◆ **TASK OBJECTIVE**: Give the data again in full, exactly as written below.
---------- INFORMATION
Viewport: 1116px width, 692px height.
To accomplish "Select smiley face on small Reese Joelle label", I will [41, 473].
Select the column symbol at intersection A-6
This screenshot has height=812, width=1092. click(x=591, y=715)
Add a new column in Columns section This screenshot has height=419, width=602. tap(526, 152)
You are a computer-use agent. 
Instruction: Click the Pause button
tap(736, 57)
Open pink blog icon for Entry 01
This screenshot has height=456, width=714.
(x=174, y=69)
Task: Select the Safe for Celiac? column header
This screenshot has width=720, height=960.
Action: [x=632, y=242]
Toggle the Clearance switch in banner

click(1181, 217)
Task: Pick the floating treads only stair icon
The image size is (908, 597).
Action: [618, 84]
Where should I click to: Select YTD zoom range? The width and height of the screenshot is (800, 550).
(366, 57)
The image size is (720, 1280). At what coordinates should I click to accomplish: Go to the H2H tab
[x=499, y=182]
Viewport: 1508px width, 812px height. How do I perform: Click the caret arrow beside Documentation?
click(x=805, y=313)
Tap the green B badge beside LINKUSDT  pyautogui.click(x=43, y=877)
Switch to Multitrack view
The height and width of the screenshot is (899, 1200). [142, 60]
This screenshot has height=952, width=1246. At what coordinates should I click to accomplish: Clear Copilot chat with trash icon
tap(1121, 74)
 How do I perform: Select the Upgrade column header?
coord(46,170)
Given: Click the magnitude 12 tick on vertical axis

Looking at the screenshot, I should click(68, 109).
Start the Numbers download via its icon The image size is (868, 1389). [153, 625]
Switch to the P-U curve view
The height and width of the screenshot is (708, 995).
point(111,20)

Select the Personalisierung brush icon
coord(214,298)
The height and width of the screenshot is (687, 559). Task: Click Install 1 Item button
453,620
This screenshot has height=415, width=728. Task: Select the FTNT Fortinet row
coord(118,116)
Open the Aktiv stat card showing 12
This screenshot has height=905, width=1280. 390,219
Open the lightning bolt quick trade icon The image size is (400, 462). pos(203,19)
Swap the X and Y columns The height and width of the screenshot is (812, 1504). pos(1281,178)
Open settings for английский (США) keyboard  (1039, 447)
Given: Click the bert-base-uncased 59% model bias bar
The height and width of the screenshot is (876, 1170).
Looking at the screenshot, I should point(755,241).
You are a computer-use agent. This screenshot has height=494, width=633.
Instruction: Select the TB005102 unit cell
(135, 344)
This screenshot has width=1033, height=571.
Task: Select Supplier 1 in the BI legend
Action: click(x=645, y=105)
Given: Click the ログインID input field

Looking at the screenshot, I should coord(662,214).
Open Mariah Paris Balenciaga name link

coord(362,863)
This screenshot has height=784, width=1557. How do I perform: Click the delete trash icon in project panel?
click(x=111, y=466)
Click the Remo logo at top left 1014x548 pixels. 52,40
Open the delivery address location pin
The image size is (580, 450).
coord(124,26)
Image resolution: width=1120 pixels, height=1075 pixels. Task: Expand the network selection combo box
--------------------
◆ **TASK SOLUTION**:
Viewport: 1116px width, 692px height.
To accomplish "Select smiley face on small Reese Joelle label", I will [41, 473].
Select the column symbol at intersection A-6
This screenshot has height=812, width=1092. click(x=591, y=715)
Add a new column in Columns section This screenshot has height=419, width=602. tap(526, 152)
You are a computer-use agent. 
Instruction: Click the Pause button
tap(736, 57)
Open pink blog icon for Entry 01
This screenshot has height=456, width=714.
(x=174, y=69)
Task: Select the Safe for Celiac? column header
This screenshot has width=720, height=960.
Action: [x=632, y=242]
Toggle the Clearance switch in banner

click(1181, 217)
Task: Pick the floating treads only stair icon
The image size is (908, 597).
Action: [618, 84]
Where should I click to: Select YTD zoom range? The width and height of the screenshot is (800, 550).
(366, 57)
The image size is (720, 1280). At what coordinates should I click to accomplish: Go to the H2H tab
[x=499, y=182]
Viewport: 1508px width, 812px height. How do I perform: Click the caret arrow beside Documentation?
click(x=805, y=313)
Tap the green B badge beside LINKUSDT  pyautogui.click(x=43, y=877)
Switch to Multitrack view
The height and width of the screenshot is (899, 1200). [142, 60]
This screenshot has height=952, width=1246. At what coordinates should I click to accomplish: Clear Copilot chat with trash icon
tap(1121, 74)
 How do I perform: Select the Upgrade column header?
coord(46,170)
Given: Click the magnitude 12 tick on vertical axis

Looking at the screenshot, I should click(68, 109).
Start the Numbers download via its icon The image size is (868, 1389). [153, 625]
Switch to the P-U curve view
The height and width of the screenshot is (708, 995).
point(111,20)

Select the Personalisierung brush icon
coord(214,298)
The height and width of the screenshot is (687, 559). Task: Click Install 1 Item button
453,620
This screenshot has height=415, width=728. Task: Select the FTNT Fortinet row
coord(118,116)
Open the Aktiv stat card showing 12
This screenshot has height=905, width=1280. 390,219
Open the lightning bolt quick trade icon The image size is (400, 462). pos(203,19)
Swap the X and Y columns The height and width of the screenshot is (812, 1504). pos(1281,178)
Open settings for английский (США) keyboard  (1039, 447)
Given: Click the bert-base-uncased 59% model bias bar
The height and width of the screenshot is (876, 1170).
Looking at the screenshot, I should point(755,241).
You are a computer-use agent. This screenshot has height=494, width=633.
Instruction: Select the TB005102 unit cell
(135, 344)
This screenshot has width=1033, height=571.
Task: Select Supplier 1 in the BI legend
Action: click(x=645, y=105)
Given: Click the ログインID input field

Looking at the screenshot, I should coord(662,214).
Open Mariah Paris Balenciaga name link

coord(362,863)
This screenshot has height=784, width=1557. How do I perform: Click the delete trash icon in project panel?
click(x=111, y=466)
Click the Remo logo at top left 1014x548 pixels. 52,40
Open the delivery address location pin
The image size is (580, 450).
coord(124,26)
Image resolution: width=1120 pixels, height=1075 pixels. Task: Expand the network selection combo box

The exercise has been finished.